Undiagnosed condition. There are a lot of conditions that cause exhaustion even when they are being treated properly. Before they are diagnosed, or if they are misdiagnosed, it can get extreme. For example, before I was diagnosed with diabetes, I was sleeping 14 hours a night and still falling asleep in second period. No one bothered to mention that to my mother, so I continued misdiagnosed for several months. In fact, it was when I told my mother that I was too tired to school, she had me tested. (After responding, “Not in my house, you’re not.”) And if your condition is one that can cause dramatic weight loss, that’s like a double whammy – all you systems slow down and you enter starvation conditions, even if you are eating normally.

Drug interactions: I bring this up because of a particular incident I had at work about 10 years ago. I was a newly diagnosed chronic kidney disease patient, and one of the most common treatments for CKD is a class of blood pressure medication called beta blockers. If you have ever had asthma, even if you have grown out of it, you are not supposed to take beta blockers. Well, I forgot to tell my doctor because I hadn’t had it for years. As we adjusted my meds up to properly treat the hypertension, I began to feel tired and breathless, especially when I walked up the stairs. Basically, the beta blocker was working on both my blood vessels (which it was supposed to do) and on respiratory passages (which it wasn’t supposed to do). After just a couple of months, I went to an ER because I wasn’t getting enough oxygen. We knew because my lips had turned blue.

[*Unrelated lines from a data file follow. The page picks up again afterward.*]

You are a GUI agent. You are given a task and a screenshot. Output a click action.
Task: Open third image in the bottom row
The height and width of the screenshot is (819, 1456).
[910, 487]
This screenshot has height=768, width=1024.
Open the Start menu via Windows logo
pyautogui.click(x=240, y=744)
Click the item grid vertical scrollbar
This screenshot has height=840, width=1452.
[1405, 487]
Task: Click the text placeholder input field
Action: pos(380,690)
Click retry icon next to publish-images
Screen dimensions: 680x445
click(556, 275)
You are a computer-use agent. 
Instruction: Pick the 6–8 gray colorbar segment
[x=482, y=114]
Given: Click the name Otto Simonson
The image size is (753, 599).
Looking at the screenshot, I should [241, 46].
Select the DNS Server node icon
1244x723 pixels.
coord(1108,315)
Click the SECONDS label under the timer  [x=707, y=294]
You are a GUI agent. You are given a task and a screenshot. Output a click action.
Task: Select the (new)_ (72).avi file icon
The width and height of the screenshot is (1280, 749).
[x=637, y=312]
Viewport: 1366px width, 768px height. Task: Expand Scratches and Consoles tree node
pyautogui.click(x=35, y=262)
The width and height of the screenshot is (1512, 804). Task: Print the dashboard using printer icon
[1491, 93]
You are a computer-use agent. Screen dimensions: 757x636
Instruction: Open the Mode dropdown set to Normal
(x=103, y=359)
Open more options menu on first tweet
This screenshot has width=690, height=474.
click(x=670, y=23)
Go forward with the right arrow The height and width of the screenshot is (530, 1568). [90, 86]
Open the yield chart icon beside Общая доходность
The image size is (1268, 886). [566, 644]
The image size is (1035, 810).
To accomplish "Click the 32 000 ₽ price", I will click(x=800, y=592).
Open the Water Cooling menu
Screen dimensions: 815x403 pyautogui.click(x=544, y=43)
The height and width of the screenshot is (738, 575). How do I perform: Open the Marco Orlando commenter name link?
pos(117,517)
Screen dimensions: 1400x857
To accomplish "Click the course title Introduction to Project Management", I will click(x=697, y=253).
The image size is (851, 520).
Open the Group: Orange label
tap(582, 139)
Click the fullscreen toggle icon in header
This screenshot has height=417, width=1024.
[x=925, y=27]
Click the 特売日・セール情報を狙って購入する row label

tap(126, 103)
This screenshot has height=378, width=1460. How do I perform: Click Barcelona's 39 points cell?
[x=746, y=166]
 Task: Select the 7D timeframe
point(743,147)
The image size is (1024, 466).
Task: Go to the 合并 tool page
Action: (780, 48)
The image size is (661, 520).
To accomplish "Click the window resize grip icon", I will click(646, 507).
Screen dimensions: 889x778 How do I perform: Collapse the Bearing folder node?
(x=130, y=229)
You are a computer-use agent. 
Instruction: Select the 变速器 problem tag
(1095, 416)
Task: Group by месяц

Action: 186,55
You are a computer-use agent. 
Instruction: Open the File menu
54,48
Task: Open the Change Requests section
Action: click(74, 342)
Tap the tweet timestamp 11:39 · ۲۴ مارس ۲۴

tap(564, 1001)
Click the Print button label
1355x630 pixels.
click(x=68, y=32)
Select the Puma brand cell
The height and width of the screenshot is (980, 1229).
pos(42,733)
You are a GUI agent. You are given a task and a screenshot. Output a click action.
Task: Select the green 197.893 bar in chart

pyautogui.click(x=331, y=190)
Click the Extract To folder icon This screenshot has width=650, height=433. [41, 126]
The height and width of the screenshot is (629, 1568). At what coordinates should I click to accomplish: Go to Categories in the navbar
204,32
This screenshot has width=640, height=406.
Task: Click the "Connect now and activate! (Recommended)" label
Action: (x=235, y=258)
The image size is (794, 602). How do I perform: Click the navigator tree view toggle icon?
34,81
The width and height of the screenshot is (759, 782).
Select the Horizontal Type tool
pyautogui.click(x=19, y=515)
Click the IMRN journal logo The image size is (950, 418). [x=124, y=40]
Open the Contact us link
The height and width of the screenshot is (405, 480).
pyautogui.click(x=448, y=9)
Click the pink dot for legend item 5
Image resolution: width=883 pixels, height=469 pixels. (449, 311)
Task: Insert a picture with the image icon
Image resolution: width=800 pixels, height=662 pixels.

Exhaustion is common. Maybe you can never get to bed on time, or maybe you have young kids who keep you up at night. Or maybe it’s a common problem with a not so common cause – an autoimmune condition. Take stock. If you suspect your tiredness is due to causes other than everyday circumstances, schedule an appointment with your primary care physician and discuss it with them. If there is something medically wrong, better to treat it earlier than later.

NOTE: This post addresses physical, not psychological causes of exhaustion.